Lye Town Football Club is a football club based in the Black Country town of Lye, Stourbridge, West Midlands, England. They are currently members of the  and play at the Sports Ground.

History
The club was established in 1930 as Lye & Wollescote Amateur Football Club and joined the Worcestershire Combination. They were renamed Lye Town the following year. The club were runners-up in the Worcestershire Combination in 1932–33 and won the Birmingham Junior Cup the following season. They were league runners-up again in 1934–35 before winning the league in 1935–36. They were runners-up in the Worcestershire Combination for a third time in 1937–38, also winning the Birmingham Junior Cup, retaining the Cup the following season.

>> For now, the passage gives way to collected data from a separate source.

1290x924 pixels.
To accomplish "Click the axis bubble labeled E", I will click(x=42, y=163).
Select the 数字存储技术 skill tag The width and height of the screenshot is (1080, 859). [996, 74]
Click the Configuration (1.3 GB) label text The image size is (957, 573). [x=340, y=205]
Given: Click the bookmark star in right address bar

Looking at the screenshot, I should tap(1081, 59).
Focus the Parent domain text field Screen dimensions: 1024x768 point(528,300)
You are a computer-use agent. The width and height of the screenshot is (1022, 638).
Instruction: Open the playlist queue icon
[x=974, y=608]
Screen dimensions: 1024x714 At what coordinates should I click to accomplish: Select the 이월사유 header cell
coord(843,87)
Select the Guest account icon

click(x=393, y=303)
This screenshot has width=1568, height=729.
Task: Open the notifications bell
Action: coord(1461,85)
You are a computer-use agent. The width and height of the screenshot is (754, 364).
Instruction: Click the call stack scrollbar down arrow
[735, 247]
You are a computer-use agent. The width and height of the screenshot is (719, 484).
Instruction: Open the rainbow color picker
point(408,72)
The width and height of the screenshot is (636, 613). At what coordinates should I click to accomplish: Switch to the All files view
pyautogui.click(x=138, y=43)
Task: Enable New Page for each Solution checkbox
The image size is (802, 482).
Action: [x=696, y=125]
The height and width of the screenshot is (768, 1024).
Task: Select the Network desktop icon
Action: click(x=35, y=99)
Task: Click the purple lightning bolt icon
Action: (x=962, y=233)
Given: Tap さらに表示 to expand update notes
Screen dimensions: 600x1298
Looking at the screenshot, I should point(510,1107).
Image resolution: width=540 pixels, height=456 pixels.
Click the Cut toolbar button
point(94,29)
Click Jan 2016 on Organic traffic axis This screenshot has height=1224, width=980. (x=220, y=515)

Following World War II Lye played in the Central Amateur League in the 1946–47 season before joining the Birmingham & District League in 1947. They were placed in the South Division when the league was reorganised in 1954, with a tenth-place finish seeing them placed in Division One for the 1955–56 season. They subsequently finished bottom of the Division and were relegated to Division Two. The league reverted to a single division in 1960 and was renamed the West Midlands (Regional) League in 1962.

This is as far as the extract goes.